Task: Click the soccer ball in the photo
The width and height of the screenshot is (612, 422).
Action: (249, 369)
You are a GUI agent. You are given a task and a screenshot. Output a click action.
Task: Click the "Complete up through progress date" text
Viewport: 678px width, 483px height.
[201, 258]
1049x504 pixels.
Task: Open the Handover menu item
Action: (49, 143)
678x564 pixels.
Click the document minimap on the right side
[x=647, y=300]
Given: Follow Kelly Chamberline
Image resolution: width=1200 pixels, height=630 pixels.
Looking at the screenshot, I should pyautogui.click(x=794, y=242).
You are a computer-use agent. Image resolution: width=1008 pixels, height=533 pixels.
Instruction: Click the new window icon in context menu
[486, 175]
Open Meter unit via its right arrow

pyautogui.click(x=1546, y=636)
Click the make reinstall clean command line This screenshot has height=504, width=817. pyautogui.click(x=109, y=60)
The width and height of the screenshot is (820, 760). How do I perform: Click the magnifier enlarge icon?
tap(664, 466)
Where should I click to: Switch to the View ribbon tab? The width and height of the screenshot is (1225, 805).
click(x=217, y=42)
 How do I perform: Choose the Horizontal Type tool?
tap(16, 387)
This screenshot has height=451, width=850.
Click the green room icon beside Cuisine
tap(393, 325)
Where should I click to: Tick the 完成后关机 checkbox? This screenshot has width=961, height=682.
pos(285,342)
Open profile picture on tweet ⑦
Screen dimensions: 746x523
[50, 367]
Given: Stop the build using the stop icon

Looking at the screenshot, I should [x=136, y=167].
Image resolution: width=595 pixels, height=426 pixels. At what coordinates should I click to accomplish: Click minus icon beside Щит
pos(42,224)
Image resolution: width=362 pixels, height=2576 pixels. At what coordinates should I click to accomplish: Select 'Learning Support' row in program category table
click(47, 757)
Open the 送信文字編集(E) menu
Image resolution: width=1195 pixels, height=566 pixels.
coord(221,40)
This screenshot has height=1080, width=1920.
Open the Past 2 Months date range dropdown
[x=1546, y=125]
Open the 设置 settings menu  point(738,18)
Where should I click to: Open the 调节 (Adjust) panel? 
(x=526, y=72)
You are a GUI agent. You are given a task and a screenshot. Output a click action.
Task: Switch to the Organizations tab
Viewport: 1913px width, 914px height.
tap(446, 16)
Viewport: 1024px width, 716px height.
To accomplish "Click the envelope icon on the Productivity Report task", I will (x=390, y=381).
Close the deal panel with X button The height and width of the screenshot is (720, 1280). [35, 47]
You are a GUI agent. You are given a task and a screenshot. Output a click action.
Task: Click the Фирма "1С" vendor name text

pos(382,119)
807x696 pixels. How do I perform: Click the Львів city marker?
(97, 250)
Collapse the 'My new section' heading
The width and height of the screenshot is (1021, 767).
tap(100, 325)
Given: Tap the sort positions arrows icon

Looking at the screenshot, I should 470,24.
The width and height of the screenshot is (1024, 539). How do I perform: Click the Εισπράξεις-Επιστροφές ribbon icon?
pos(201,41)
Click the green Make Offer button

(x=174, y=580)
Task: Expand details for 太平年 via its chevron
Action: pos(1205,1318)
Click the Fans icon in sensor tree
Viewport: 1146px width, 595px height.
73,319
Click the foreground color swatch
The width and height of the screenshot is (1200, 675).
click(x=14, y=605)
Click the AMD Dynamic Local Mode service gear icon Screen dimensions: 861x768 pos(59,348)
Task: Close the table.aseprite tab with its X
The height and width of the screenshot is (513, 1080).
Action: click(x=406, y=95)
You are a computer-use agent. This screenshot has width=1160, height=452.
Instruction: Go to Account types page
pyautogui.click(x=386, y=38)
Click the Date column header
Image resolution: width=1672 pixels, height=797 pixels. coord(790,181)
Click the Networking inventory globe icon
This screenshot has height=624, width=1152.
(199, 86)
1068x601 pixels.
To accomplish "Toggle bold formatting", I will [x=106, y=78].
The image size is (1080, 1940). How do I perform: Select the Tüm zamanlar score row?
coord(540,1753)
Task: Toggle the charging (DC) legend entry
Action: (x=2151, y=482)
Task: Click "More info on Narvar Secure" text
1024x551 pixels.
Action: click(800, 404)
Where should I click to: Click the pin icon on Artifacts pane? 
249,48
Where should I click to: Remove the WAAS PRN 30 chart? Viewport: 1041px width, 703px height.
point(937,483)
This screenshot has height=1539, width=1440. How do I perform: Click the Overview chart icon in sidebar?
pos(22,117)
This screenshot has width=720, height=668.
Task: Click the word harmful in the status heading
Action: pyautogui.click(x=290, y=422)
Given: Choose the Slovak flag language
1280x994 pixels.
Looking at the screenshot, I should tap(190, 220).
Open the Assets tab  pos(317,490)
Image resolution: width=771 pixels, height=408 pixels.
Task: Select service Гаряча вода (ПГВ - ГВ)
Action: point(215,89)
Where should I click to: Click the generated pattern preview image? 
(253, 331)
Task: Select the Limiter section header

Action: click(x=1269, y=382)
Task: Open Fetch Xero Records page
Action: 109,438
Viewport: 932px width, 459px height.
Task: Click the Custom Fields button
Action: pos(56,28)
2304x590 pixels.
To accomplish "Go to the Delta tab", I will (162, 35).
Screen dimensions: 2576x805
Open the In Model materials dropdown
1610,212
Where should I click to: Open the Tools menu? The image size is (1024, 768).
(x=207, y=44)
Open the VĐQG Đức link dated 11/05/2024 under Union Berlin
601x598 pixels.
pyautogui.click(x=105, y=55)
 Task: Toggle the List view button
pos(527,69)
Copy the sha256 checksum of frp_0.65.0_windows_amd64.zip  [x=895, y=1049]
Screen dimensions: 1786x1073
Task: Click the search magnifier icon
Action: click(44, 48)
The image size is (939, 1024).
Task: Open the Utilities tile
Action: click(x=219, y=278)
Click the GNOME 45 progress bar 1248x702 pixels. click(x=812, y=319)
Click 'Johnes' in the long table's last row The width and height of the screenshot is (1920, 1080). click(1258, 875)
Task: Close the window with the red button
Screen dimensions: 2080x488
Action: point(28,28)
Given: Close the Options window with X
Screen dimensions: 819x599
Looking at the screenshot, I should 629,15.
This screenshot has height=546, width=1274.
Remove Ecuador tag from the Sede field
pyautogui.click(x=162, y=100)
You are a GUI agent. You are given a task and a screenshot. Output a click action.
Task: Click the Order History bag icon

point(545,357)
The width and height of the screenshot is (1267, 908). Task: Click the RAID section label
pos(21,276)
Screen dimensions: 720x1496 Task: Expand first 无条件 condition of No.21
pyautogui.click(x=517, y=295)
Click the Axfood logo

----------

→ Aim of the task
Find every line in the items above that contains the word "Choose", and copy each of those lines in full. Case matters, so match only that exact capitalization.

→ Correct output
 How do I perform: Choose the Horizontal Type tool?
Given: Choose the Slovak flag language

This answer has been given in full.